The relevant items were determined according to this formula, and WUE was calculated using the carbon isotopic composition.

Determination of non-structural carbohydrate content in leaves and roots

NSC content was determined using the colorimetrical phenol−sulphuric acid method (Yemm and Willis, 1954; Dubois et al., 1956). In the study, the sum of total soluble sugar and starch was regarded as the total amount of NSCs. Briefly, the total soluble sugar content was determined by weighing 50 mg of dry fine power into centrifuge tubes, which was added with 5 ml of 80% ethanol, incubated in a water bath at 80°C for 30 min, and then centrifuged at 7,000 g for 5 min. The supernatants were transferred to centrifuge tubes. This procedure was repeated twice, and the supernatants were pooled together; then, colorimetric analysis was performed for measuring the soluble sugar. The residue was used for measuring the starch content. The solid residues left in tubes after total soluble sugar extraction were oven-dried at 80°C (24 h). Then, 2 ml water was added, and the samples were boiled in boiling water for 15 min. Subsequently, 2 ml of 9.2 M perchloric acid was added, and supernatants were collected after centrifuging at 7,000 g for 10 min. Then, the solution was used to measure the starch content.

Determination of C, N, and P content in leaves

A mesh with a pore size of 250 µm was used to crush the dried biomass of samples into fine powder. The dry powdered sample (0.5 g) was used to determine the C, N, and P content using fast dichromate oxidation, an elemental analyzer (Vario EL, Elementar, Hanau, Germany), and induced plasma emission spectroscopy (Hötscher and Hay, 1997), respectively. To calculate the C:N:P stoichiometry relationship, the elemental leaf C/N ratio and N/P ratio were calculated.

Determination of total phenols, lignin, and cellulose content in leaves

The total phenol content in the leaves was determined using the Folin–Ciocalteu reagent method as described by Khokhar and Magnusdottir, 2002 and Gundale et al. (2010), as the Folin-Ciocalteu reagent reacts with total phenol to produce a blue color that represents the total phenol content and can be determined spectrophotometrically. The leaf lignin and cellulose contents were measured according to the National Renewable Energy Experimental Procedures using two-step acid hydrolysis methods (Sluiter et al., 2008; Hou et al., 2020). A Muffle furnace (Neytech3-550; Lab-Pro Inc., Sunnyvale, CA, USA) and UV–vis spectroscopy TU-1901 (Purkinje General Instruments Ltd., Beijing, China) were used after the separation of leaf lignin into soluble and insoluble acids. Leaf cellulose was quantified using high-performance liquid chromatography Agilent-1260 (Agilent Technologies, Santa Clara, CA, USA).

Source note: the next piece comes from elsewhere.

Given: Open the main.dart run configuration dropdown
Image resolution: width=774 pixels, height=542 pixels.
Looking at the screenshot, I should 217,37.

Determination of specific leaf area

The SLA was determined by dividing the single-sided area of a single leaf by its dry weight using the leaf area analysis system to read the single-sided area of each leaf. The dry weight of a single leaf was measured after being placed in a drying box at 70°C for 48 h (Ramalho et al., 2013).

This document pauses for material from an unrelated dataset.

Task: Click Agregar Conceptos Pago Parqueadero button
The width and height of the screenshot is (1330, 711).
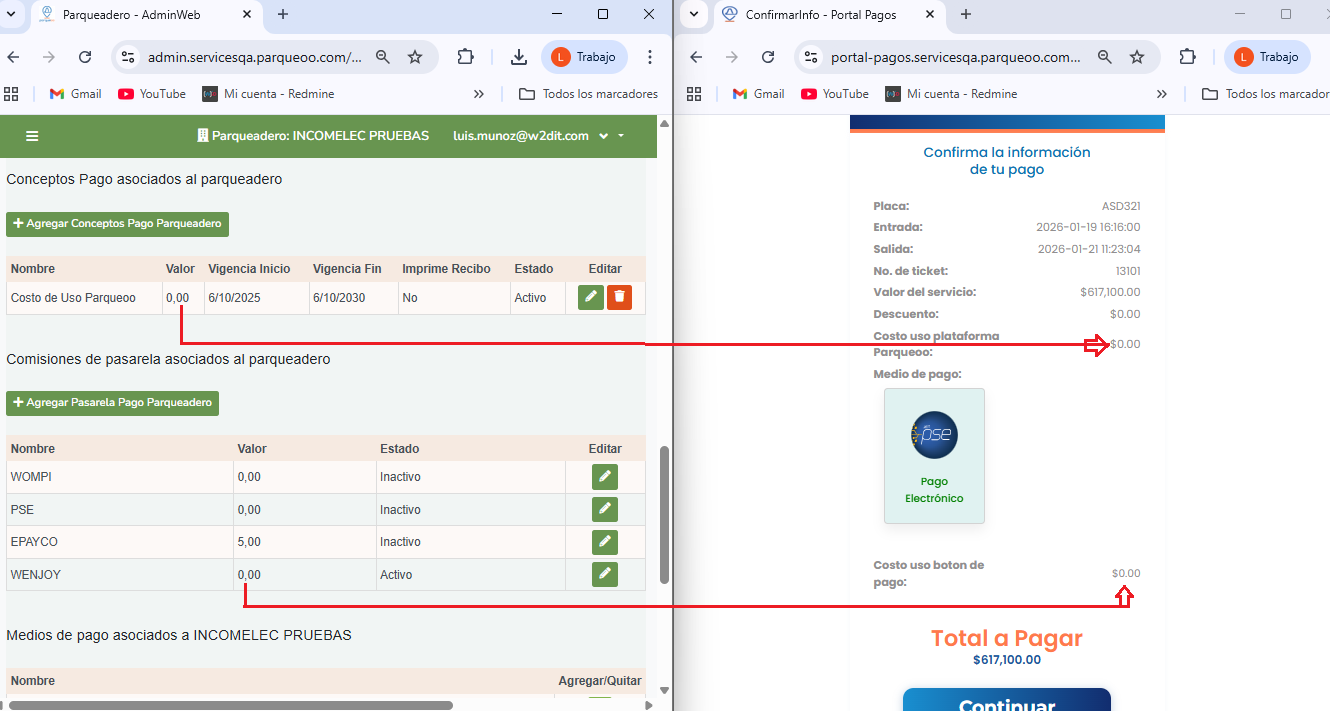Action: [117, 224]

Determination of chlorophyll a and b content

The chlorophyll content was measured using spectrophotometry (Wang et al., 2015), following the protocol of Lichtenthaler (1987). Each sample (0.5 g) was extracted and ground into slurry, and 80% (v/v) acetone solution was used to extract the chlorophyll. Absorbance was measured using a spectrometer (Unicam UV-330, Unicam, Cambridge, UK) at a certain wavelength (Chl a at 663 nm and Chl b at 646 nm).

Data analyses

We used control variables and comparison methods to conduct experimental processing and conducted the model analysis to verify the hypotheses. The three-way analyses of variance (ANOVA) were used to evaluate the effects of species, N addition, and water addition on physiological properties. One-way ANOVA with the least significant difference (P< 0.05) was used to analyze the differences among CK, N addition, water addition, and N–water interaction treatments on the concentration of NSCs in leaves and roots, C:N:P stoichiometry, δ¹³C, and other indices. A correlation analysis was used to analyze the relationship between WUE and NSCs of Q. variabilis and L. formosana. Principal component analysis (PCA) of the two dominant trees’ physiological traits was used to show the most discriminatory changes under canopy N and water addition. Data analysis was performed in SPSS 26.0 (SPSS Inc., Chicago, IL, USA) and Canoco 5.0 (Microcomputer Power, Ithaca, NY, USA).

Results

Changes in leaf C:N:P stoichiometry under N and water additions

C:N:P stoichiometry in leaves was affected by the treatments and species (Table 1). Leaf C, N, and P content and their stoichiometry showed no significant change across the treatments in Q. variabilis. For L. formosana, canopy N addition (CN) increased the leaf C/N ratio. The leaf C and N content of L. formosana was significantly increased, but the leaf C/N ratio was decreased under canopy water addition (CW) and water–nitrogen interaction (CWN) treatments. There was no difference in leaf P content and C/P ratio between the two species under CK treatment however, which showed an opposite trend between Q. variabilis and L. formosana under the treatments. The responses of leaf C, N, and P to N addition and rainfall enhancement were different, and the differences in leaf C:N:P stoichiometry of the two tree species showed different strategies of resource utilization.

TABLE 1

Table 1 Changes in leaf C, N, and P content and C:N:P stoichiometry of Q. variabilis and L. formosana under canopy N application and water addition conditions.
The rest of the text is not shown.